• _Work order_
Can you turn the items below into a numbered list, leaving out the blank lines?

• _Source data_
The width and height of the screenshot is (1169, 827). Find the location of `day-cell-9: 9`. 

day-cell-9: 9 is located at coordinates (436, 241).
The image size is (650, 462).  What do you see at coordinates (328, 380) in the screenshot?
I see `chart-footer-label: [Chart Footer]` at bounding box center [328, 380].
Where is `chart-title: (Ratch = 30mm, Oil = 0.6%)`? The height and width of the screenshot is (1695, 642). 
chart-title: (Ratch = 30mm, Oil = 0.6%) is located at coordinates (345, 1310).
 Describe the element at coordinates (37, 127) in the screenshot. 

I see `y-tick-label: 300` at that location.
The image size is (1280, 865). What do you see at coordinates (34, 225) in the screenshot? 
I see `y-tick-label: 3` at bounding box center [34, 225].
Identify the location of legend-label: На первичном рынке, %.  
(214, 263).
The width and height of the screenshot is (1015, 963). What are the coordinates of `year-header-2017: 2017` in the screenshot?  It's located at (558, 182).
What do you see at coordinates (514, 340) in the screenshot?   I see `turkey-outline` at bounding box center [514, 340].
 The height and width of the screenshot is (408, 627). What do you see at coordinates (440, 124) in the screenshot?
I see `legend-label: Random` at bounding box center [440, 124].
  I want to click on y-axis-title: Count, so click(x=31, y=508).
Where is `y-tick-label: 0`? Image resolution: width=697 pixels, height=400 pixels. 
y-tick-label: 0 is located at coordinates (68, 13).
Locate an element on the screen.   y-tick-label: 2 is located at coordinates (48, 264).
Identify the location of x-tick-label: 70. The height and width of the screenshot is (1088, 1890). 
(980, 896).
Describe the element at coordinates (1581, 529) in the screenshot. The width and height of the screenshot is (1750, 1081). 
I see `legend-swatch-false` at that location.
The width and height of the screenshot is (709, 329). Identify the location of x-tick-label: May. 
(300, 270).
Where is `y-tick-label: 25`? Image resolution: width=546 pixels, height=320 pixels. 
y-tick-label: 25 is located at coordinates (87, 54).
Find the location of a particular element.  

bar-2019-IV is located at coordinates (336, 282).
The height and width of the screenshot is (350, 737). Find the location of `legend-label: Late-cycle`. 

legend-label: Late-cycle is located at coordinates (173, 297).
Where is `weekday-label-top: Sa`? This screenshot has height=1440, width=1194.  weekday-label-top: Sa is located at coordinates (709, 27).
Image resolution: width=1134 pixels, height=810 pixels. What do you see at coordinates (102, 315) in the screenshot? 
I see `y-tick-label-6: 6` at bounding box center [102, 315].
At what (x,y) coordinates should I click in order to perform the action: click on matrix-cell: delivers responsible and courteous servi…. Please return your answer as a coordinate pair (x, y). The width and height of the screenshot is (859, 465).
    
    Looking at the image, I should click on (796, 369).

• _Answer to the exercise_
1. The width and height of the screenshot is (1169, 827). Find the location of `day-cell-9: 9`. 
2. day-cell-9: 9 is located at coordinates (436, 241).
3. The image size is (650, 462).  What do you see at coordinates (328, 380) in the screenshot?
4. I see `chart-footer-label: [Chart Footer]` at bounding box center [328, 380].
5. Where is `chart-title: (Ratch = 30mm, Oil = 0.6%)`? The height and width of the screenshot is (1695, 642). 
6. chart-title: (Ratch = 30mm, Oil = 0.6%) is located at coordinates (345, 1310).
7.  Describe the element at coordinates (37, 127) in the screenshot. 
8. I see `y-tick-label: 300` at that location.
9. The image size is (1280, 865). What do you see at coordinates (34, 225) in the screenshot? 
10. I see `y-tick-label: 3` at bounding box center [34, 225].
11. Identify the location of legend-label: На первичном рынке, %.  
12. (214, 263).
13. The width and height of the screenshot is (1015, 963). What are the coordinates of `year-header-2017: 2017` in the screenshot?  It's located at (558, 182).
14. What do you see at coordinates (514, 340) in the screenshot?   I see `turkey-outline` at bounding box center [514, 340].
15.  The height and width of the screenshot is (408, 627). What do you see at coordinates (440, 124) in the screenshot?
16. I see `legend-label: Random` at bounding box center [440, 124].
17.   I want to click on y-axis-title: Count, so click(x=31, y=508).
18. Where is `y-tick-label: 0`? Image resolution: width=697 pixels, height=400 pixels. 
19. y-tick-label: 0 is located at coordinates (68, 13).
20. Locate an element on the screen.   y-tick-label: 2 is located at coordinates (48, 264).
21. Identify the location of x-tick-label: 70. The height and width of the screenshot is (1088, 1890). 
22. (980, 896).
23. Describe the element at coordinates (1581, 529) in the screenshot. The width and height of the screenshot is (1750, 1081). 
24. I see `legend-swatch-false` at that location.
25. The width and height of the screenshot is (709, 329). Identify the location of x-tick-label: May. 
26. (300, 270).
27. Where is `y-tick-label: 25`? Image resolution: width=546 pixels, height=320 pixels. 
28. y-tick-label: 25 is located at coordinates (87, 54).
29. Find the location of a particular element.  
30. bar-2019-IV is located at coordinates (336, 282).
31. The height and width of the screenshot is (350, 737). Find the location of `legend-label: Late-cycle`. 
32. legend-label: Late-cycle is located at coordinates (173, 297).
33. Where is `weekday-label-top: Sa`? This screenshot has height=1440, width=1194.  weekday-label-top: Sa is located at coordinates (709, 27).
34. Image resolution: width=1134 pixels, height=810 pixels. What do you see at coordinates (102, 315) in the screenshot? 
35. I see `y-tick-label-6: 6` at bounding box center [102, 315].
36. At what (x,y) coordinates should I click in order to perform the action: click on matrix-cell: delivers responsible and courteous servi…. Please return your answer as a coordinate pair (x, y). The width and height of the screenshot is (859, 465).
37.     Looking at the image, I should click on (796, 369).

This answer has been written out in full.